The paper reports strong performance on Seed-TTS-Eval, MiniMax-Speech multilingual evaluation, CV3-Eval, and EmergentTTS-Eval, together with low-latency streaming behavior on a single H800 GPU.

Overview of the backbone. BPE text tokens and 6.25~Hz audio-semantic embeddings share a single LLM stream; each LLM hidden state conditions the AR-FM head to generate the next four-frame VAE-latent patch, which is fed back through the semantic encoder at the next step. The AudioVAE ( ) is trained separately and frozen here. — Overview of the backbone. BPE text tokens and 6.25~Hz audio-semantic embeddings share a single LLM stream; each LLM hidden state conditions the AR-FM head to generate the next four-frame VAE-latent patch, which is fed back through the semantic encoder at the next step. The AudioVAE is trained separately and frozen here.

Problem setting and motivation

The introduction argues that modern TTS expectations go beyond intelligibility: users want expressive output, controllability, real-time synthesis, and coverage of neutral reading, emotional dialogue, paralinguistic events, singing, and general audio. The paper contrasts three TTS routes:

NAR flow-matching / diffusion systems, which are good for offline synthesis but less natural for interactive dialogue;
discrete-token autoregressive systems, which reuse LLM infrastructure and dominate deployment, but are limited by tokenizer bottlenecks;
continuous-latent autoregressive systems, which remove quantization bottlenecks and can better cover speech plus richer audio phenomena, but suffer from error accumulation.

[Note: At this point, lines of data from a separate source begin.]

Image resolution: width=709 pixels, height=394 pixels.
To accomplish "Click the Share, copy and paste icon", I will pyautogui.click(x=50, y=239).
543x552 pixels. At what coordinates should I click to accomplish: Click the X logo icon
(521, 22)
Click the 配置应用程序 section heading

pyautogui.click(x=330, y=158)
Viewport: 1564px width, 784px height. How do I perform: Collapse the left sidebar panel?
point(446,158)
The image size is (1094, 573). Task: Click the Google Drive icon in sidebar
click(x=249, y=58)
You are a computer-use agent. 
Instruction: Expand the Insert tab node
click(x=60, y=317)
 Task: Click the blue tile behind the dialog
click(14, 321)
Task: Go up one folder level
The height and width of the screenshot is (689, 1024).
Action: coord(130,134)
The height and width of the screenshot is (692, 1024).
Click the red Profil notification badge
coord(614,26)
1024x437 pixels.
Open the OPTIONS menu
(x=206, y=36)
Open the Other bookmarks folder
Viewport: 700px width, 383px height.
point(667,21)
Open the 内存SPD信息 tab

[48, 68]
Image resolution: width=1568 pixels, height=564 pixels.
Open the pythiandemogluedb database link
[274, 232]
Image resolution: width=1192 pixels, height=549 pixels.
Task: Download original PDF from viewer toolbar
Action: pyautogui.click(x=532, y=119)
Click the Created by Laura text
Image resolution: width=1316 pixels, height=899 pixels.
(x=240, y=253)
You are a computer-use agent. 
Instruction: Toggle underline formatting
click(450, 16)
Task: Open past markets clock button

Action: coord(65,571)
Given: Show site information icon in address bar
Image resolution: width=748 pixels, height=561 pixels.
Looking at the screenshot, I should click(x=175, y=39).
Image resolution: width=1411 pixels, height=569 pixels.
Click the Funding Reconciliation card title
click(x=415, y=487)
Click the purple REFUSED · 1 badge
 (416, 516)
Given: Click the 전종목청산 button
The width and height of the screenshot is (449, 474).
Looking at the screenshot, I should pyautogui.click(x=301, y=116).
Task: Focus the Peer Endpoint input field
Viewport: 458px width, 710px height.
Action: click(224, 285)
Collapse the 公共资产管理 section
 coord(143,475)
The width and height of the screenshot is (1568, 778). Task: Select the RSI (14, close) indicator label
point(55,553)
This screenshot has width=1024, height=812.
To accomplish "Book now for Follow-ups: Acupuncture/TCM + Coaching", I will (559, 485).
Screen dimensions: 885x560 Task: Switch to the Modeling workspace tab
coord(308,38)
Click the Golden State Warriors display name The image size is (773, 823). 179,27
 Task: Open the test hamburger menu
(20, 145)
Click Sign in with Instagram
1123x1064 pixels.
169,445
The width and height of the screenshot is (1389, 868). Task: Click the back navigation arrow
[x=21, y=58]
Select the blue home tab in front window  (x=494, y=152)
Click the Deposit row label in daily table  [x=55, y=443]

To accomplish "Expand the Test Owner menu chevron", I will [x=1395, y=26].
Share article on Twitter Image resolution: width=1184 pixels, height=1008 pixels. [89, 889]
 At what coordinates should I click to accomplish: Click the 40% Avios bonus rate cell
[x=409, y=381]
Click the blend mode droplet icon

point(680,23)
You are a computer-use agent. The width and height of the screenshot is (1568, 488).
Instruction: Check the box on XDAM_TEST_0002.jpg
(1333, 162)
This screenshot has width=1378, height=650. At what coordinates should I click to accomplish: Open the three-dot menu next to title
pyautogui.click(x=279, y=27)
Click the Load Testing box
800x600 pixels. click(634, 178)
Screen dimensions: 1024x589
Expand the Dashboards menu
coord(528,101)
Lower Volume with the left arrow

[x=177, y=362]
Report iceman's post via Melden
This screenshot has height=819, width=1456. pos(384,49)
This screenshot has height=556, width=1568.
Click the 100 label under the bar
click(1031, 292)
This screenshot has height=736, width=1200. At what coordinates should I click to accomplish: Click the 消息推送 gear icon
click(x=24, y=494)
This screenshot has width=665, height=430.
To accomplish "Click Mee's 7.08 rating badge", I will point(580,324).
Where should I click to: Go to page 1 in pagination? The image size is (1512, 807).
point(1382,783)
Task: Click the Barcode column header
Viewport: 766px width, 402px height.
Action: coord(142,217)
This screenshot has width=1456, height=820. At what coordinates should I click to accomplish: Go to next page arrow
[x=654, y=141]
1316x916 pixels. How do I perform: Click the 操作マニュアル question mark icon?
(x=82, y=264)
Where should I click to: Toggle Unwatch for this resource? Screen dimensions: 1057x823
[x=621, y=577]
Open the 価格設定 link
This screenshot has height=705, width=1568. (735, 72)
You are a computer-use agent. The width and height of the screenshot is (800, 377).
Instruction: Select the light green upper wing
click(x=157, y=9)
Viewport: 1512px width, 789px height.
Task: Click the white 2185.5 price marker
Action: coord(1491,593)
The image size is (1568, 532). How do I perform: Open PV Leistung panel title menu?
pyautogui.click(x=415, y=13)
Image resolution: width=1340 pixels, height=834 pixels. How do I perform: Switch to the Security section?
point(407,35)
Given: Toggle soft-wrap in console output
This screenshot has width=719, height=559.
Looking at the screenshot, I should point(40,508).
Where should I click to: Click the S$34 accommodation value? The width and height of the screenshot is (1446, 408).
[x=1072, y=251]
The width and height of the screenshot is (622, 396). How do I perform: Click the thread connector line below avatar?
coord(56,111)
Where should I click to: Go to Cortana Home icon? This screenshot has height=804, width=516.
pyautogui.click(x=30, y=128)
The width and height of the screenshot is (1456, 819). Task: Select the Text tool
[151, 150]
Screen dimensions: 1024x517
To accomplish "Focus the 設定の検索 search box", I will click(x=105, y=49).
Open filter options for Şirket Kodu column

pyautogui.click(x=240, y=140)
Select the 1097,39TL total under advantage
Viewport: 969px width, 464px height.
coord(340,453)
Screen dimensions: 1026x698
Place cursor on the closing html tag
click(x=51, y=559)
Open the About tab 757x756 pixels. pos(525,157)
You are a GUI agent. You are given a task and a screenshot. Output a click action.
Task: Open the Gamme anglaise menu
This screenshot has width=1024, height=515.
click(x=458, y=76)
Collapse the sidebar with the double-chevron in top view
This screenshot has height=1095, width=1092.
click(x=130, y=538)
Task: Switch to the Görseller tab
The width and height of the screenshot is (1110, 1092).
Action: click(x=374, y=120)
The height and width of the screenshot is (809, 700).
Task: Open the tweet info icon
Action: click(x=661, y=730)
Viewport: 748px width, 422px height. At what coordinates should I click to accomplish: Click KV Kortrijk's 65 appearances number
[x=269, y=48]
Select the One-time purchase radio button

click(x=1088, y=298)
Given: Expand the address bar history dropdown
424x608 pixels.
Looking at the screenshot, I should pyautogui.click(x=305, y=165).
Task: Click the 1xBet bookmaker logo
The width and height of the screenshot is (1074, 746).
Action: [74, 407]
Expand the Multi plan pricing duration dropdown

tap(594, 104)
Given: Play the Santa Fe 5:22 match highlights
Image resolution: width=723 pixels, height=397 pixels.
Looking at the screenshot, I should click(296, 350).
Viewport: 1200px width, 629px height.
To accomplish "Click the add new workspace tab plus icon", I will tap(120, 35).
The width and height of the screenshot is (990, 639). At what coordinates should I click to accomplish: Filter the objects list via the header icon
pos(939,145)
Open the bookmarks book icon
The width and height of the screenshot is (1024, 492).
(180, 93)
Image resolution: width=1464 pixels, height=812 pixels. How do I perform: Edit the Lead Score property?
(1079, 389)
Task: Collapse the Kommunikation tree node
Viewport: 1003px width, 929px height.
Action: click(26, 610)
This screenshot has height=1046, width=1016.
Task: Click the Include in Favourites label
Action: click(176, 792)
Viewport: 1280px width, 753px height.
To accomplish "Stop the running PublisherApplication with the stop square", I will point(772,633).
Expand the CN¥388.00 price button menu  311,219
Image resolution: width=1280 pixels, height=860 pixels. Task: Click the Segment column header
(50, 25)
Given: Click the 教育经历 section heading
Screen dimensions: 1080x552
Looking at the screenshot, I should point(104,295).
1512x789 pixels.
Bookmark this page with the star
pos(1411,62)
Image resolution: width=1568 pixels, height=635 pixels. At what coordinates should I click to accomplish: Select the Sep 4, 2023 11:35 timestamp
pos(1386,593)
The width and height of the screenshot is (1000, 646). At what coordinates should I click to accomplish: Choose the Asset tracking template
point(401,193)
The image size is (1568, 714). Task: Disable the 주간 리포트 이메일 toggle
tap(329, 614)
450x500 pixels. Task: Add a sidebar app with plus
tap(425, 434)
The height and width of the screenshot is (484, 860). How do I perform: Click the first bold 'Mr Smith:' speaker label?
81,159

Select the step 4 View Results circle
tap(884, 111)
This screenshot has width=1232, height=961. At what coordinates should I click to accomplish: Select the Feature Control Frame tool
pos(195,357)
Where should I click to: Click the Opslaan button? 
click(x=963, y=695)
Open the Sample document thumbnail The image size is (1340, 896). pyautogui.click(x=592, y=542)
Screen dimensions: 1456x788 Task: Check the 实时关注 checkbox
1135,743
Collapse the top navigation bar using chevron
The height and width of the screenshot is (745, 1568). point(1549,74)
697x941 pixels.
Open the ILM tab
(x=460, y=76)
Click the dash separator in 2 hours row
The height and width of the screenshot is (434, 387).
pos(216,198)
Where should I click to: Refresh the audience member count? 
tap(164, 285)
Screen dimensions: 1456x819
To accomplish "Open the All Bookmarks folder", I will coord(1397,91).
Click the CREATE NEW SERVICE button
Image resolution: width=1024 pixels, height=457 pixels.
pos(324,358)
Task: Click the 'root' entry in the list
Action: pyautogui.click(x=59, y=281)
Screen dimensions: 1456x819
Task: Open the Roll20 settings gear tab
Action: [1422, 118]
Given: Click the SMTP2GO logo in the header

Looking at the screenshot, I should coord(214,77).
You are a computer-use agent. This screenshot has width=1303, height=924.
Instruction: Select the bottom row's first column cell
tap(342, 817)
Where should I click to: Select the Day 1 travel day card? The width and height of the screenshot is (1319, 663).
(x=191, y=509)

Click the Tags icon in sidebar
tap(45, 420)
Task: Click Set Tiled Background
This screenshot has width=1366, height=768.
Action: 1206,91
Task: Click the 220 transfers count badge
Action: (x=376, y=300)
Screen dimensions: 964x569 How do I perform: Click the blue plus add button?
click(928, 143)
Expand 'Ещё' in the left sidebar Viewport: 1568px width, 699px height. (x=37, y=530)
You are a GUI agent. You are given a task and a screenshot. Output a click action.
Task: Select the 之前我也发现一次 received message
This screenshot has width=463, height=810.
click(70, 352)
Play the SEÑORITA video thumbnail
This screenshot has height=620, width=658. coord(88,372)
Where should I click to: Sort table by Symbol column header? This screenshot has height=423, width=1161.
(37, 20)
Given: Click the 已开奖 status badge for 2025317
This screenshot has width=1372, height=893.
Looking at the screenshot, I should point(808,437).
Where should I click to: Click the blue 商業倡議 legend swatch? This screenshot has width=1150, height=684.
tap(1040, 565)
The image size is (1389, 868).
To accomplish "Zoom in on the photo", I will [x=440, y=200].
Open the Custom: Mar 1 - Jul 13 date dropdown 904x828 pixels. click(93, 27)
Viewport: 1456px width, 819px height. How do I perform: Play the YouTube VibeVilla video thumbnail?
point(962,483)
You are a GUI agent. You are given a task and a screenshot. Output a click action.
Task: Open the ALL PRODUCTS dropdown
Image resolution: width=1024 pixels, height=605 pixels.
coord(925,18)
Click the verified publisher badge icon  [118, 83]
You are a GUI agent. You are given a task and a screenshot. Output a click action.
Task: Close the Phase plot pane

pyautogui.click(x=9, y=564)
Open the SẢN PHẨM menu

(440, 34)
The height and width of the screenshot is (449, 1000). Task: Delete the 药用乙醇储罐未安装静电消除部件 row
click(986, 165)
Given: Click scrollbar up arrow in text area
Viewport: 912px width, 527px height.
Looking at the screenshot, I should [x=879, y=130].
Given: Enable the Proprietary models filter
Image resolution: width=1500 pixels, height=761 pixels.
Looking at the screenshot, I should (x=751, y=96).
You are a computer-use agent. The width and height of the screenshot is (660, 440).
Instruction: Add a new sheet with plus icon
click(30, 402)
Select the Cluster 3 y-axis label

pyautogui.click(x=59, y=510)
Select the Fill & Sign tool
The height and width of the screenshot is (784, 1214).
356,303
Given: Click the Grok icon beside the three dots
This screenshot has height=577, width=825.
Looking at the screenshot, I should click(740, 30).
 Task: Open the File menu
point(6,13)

The paper’s thesis is that continuous AR becomes practical once the latent space is structured for prediction, the rollout is made long-range stable, and post-training is adapted to the continuous setting.

Model architecture

dots.tts is decomposed into two decoupled parts: a frozen AudioVAE that defines the continuous representation, and an autoregressive backbone that predicts that representation patch by patch. The AudioVAE encodes 48 kHz mono speech into a 128-dimensional latent stream at 25 Hz, corresponding to about 1920x temporal downsampling, and decodes with a causal BigVGAN-style decoder.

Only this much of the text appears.